メタバース・プラットフォームでは苦戦の色合いが濃い。ウォール・ストリート・ジャーナル(WSJ)の報道によると、Metaは当初、消費者向けメタバースの主力製品となる「Horizon Worlds(ホライズン・ワールド)」の月間アクティブユーザー(MAU)を2022年内に50万人に増やすことを目標に掲げていたが、最近その目標を28万人に下方修正した。WSJが取得した社内文書によると、現在のMAUは20万人に満たない。WSJによると、ホライズンを訪れた人の大半が最初の1カ月を過ぎるとおおむねアプリを使うのをやめており、ユーザー数は春以降、減少し続けているという。
WSJの報道によると、ゲーム内のユーザーが作成したワールドのうち、50人以上のプレイヤーが訪れるのは約9パーセントに過ぎないという。残りの大半は、最初の作成者以外が訪れることはない。その結果、多くの空っぽの不毛なデジタルランドができあがる。スーパーボウルのマーケティング活動の一環としてMetaが作成した「Questy’s」の世界でさえ、訪れるユーザーがほとんどおらず、大失敗に終わっているという。
他のメタバースの苦戦具合はもっと残酷だ。
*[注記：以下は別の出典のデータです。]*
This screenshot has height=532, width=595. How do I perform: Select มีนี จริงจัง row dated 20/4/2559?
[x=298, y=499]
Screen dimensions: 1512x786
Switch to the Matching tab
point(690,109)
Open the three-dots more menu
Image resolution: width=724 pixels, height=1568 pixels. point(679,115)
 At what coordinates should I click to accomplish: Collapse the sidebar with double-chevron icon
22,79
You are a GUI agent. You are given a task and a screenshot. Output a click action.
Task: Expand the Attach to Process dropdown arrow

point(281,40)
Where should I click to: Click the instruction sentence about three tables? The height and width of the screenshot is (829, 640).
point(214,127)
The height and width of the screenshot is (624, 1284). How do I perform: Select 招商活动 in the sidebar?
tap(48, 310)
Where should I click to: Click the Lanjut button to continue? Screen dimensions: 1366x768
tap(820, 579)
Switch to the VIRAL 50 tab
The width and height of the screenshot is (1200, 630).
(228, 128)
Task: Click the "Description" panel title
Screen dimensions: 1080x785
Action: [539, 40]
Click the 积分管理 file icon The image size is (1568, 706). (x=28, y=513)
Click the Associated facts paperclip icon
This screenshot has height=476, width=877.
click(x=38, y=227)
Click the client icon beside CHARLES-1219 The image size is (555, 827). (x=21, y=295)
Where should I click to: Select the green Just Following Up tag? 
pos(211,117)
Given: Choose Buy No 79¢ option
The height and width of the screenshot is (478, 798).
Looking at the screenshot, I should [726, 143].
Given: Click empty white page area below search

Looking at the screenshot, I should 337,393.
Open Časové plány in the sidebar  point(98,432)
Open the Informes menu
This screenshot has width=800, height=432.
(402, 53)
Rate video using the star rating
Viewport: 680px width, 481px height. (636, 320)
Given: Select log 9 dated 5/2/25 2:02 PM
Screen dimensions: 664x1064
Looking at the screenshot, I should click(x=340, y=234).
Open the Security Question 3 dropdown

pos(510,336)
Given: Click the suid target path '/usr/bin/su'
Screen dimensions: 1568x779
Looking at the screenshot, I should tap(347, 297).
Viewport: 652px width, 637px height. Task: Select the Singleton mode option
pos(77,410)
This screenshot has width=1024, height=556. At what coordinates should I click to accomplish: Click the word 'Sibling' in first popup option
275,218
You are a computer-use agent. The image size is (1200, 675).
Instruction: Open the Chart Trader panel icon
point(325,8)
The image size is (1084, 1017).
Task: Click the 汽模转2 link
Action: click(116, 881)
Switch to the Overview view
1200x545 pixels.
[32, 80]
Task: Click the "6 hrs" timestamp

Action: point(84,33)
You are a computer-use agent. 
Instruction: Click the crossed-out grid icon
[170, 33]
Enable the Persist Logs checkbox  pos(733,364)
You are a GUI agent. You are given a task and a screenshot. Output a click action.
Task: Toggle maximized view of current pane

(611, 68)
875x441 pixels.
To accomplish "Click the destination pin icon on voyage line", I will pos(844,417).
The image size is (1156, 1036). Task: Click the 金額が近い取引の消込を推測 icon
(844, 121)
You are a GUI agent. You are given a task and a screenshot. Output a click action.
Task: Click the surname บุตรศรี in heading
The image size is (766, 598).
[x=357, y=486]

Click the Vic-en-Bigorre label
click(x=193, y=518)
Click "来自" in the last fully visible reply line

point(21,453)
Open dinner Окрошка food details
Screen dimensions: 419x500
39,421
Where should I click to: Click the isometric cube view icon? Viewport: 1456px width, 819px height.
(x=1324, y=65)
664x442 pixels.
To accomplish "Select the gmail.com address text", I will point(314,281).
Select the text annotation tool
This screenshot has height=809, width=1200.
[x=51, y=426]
データプロバイダーDappRadarによると、メタバースプラットフォームDecentralandの日間アクティブユーザー(DAU)は19(10月9日14時31分時点)で、競合のThe Sandboxはその同じ時間にDAUは3(10月9日14時31分時点)だった。DecentralandとThe Sandboxはともに企業価値が10億ドルを超える。いわゆるユニコーンだ。
これに対して、Decentralandは急遽ブログで、同社のメタバースは実際には8,000人のDAUがいると主張した。しかし、このブログの主張はおかしく、9月の月間アクティブユーザー(MAU)の数である56,697を30で割ると、1,866になる。
DappRadarはメタバース内でのNFTでトランザクションに至ったユーザーの数を「アクティブユーザー」と定義していた。しかし、正味の来訪者数も1,866人に過ぎず、実際のNFT購買に至った人の数は20人足らずだったため、やはり、少ないことに変わりがない。またNFTの購買自体はその性質上追跡が難しく、その真贋を見決めるのに相応のコストがいる(ただ、20人しか買い手がいないのだから、取引の正当性を確かめるのは容易だ)
1日にたった2,000人のユニークビジターがこのプラットフォームと関わっている間は、Decentralandがソーシャルプラットフォームやデジタルメディアの代替になるとは思えない。同社はブログで「界隈特有の言葉遣い」によって、自社の将来に関する楽観主義を披露した。
「Decentralandのゴールは楽しくて面白いプラットフォームで、盛んなコミュニティで人々を教育し、Web3の哲学と技術に参加させ、クリエイターに力を与え、大衆がなぜ分散化が重要かを理解したとき、実行可能なオプションが利用でき、インターネットの次の繰り返しが一握りの企業によって独占されないことを望んでいます」
人々が仮想空間で何をしたいのか、もう一度考え直す時が来ている。少なくともNFTの売り買いではないようだ。しかし、熱心な支持者にとって朗報もある。インターポールが独自のメタバースを立ち上げるそうだ。その意図はまだ伺いしれないが…。